- **Supplied passage**
A.J. Clayborne, a Harvard law student who interned for Vignarajah in the summer of 2015, said he was once harshly criticized in front of other interns and staff members for what Vignarajah called a failure to take adequate meeting notes. Clayborne was stunned.

“I see this look in [Vignarajah’s] eye and I realized he was enjoying it,” said Clayborne, who now works as a labor organizer.

Even seasoned attorneys said they were subject to Vignarajah’s wrath, with employees describing how his usually collected demeanor could change to menacing and terrifying in a snap.

“It was like Dr. Jekyll and Mr. Hyde,” said Carrie Williams, a senior official in the attorney general’s office who worked under Vignarajah.

Vignarajah and his campaign declined to comment on the record when asked about the specific allegations raised in this article.

Vignarajah’s political director Anthony McCarthy told The Sun in a statement that the allegations were a “coordinated political effort,” attributing it in an unsubstantiated claim to Ivan Bates, who’s also running in the Democratic primary for Baltimore state’s attorney.

“We are focused on the fact people are dying every day,” said McCarthy, referencing Baltimore’s homicide rate. “We will not be distracted. We will stay focused on solutions to our city’s greatest challenges. When they go low, we go high.”

Many of those interviewed by The Sun spoke on the condition of anonymity out of fear of retribution, though some weren’t authorized to speak because of their jobs.

Nine of them, including Williams, said Vignarajah was particularly abusive toward Dorian. Dorian and others interviewed said they saw him yell and swear at her, while also observing that he isolated her from co-workers.

Dorian spent nearly 4 1/2 years working under Vignarajah at the Baltimore prosecutor’s and attorney general’s offices. There is no public record that top officials at the public agencies noticed or addressed Vignarajah’s poor treatment of colleagues, but every former subordinate interviewed said they feared he would harm their careers if they reported how he treated them.

Vignarajah was asked to resign as deputy attorney general in 2016, following an internal investigation into his conduct toward subordinates, specifically women, according to four people who say Vignarajah told them why he left the agency.

“While we cannot comment on personnel matters, Katie is a respected leader in our office and has our full support,” said Raquel Coombs, the spokesperson for Maryland Attorney General Brian Frosh.

Dorian said she didn’t lodge a formal complaint because she worried she would be the only person who would suffer consequences.

“I didn’t want to risk people taking this out of my control and saying, ‘You have to leave this job,'” she said. “I loved this job. I firmly believed, and still believe, you should not have to leave a job because of the supervisor being a monster.”

- **Required tasks**
a) According to the article about Vignarajah, what does A.J. Clayborne do for work now?
b) Retype the Vignarajah article word for word, everything from "A.J. Clayborne, a" down to "a labor organizer.".
Answer using only the article about Vignarajah.

- **Supplied material**
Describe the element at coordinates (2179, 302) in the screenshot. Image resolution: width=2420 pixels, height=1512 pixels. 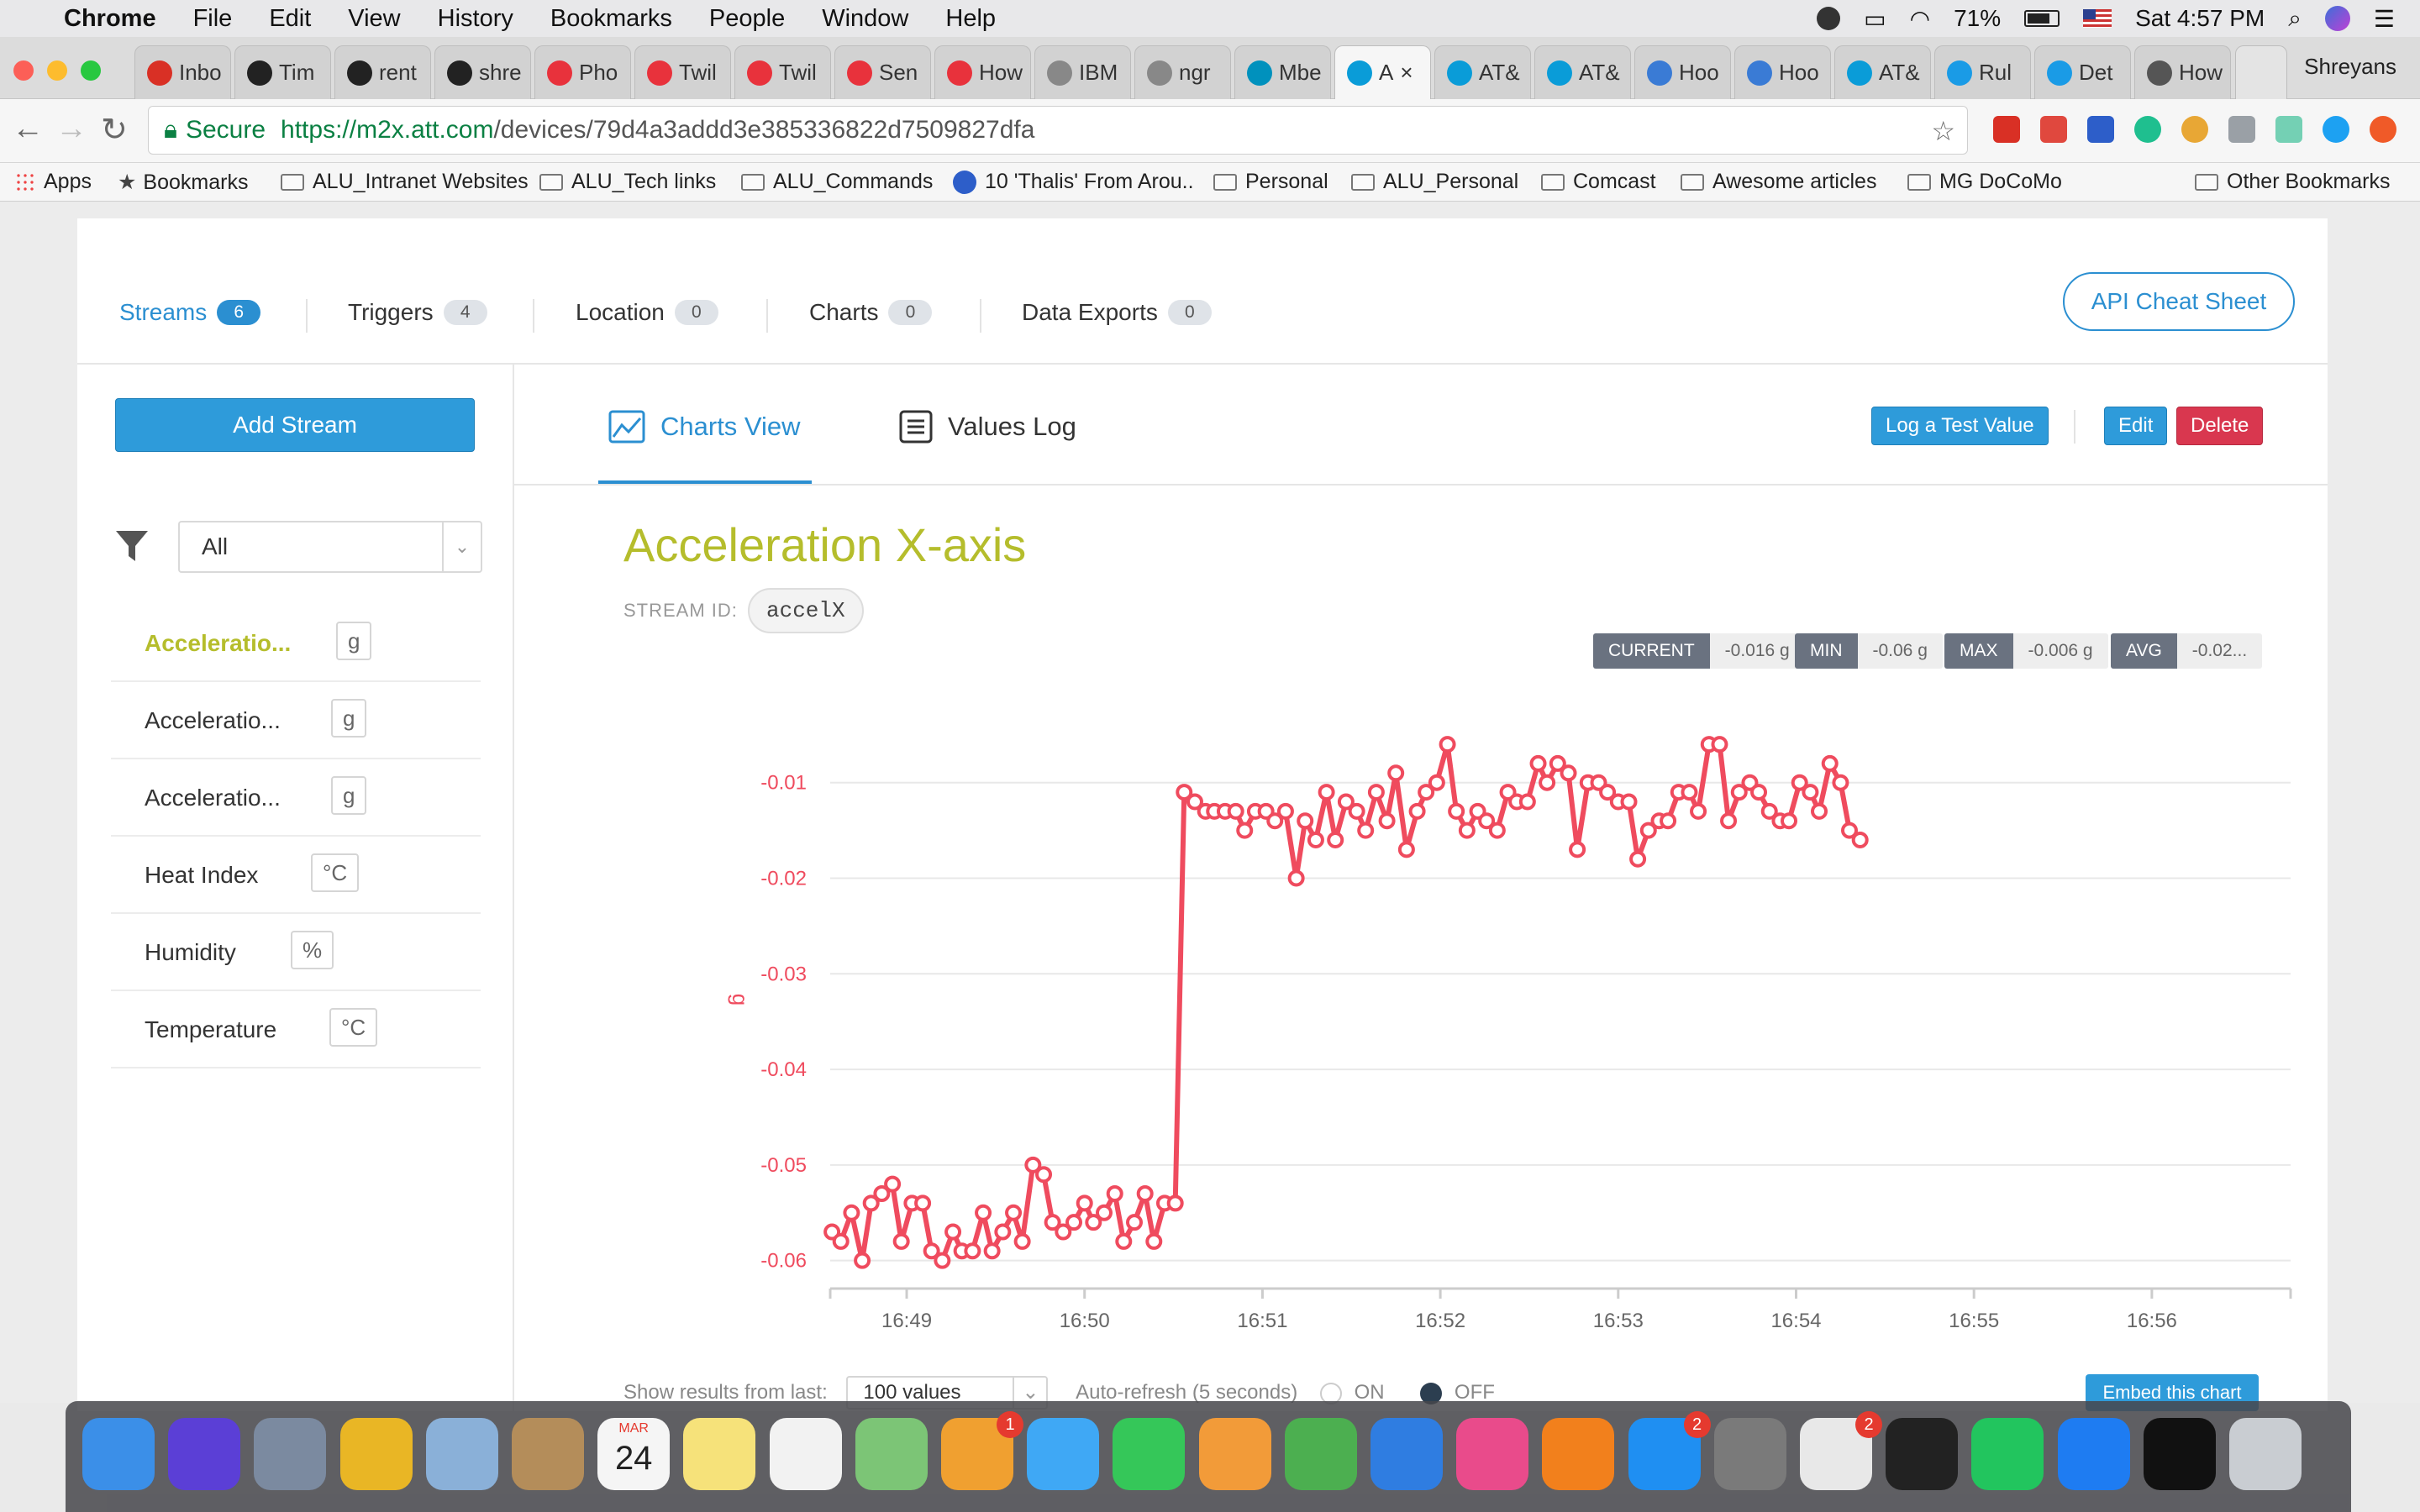
I see `api-cheat-sheet-button: API Cheat Sheet` at that location.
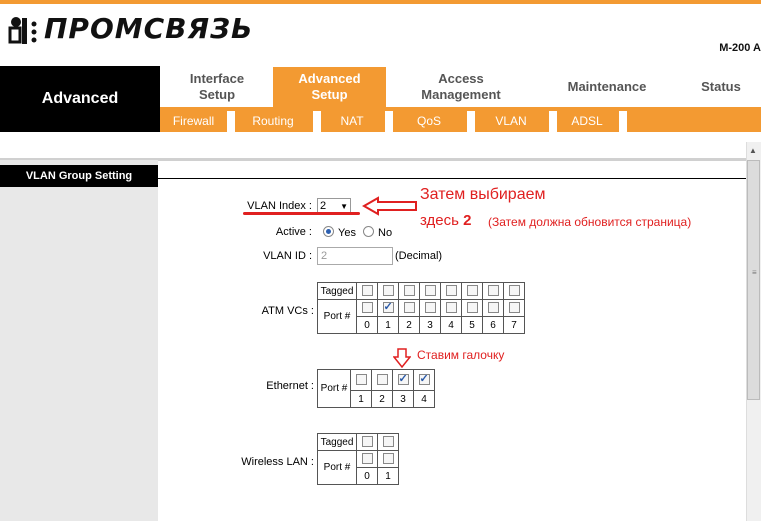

- **Solutions in order**
a) He works as a labor organizer.

b)
A.J. Clayborne, a Harvard law student who interned for Vignarajah in the summer of 2015, said he was once harshly criticized in front of other interns and staff members for what Vignarajah called a failure to take adequate meeting notes. Clayborne was stunned.

“I see this look in [Vignarajah’s] eye and I realized he was enjoying it,” said Clayborne, who now works as a labor organizer.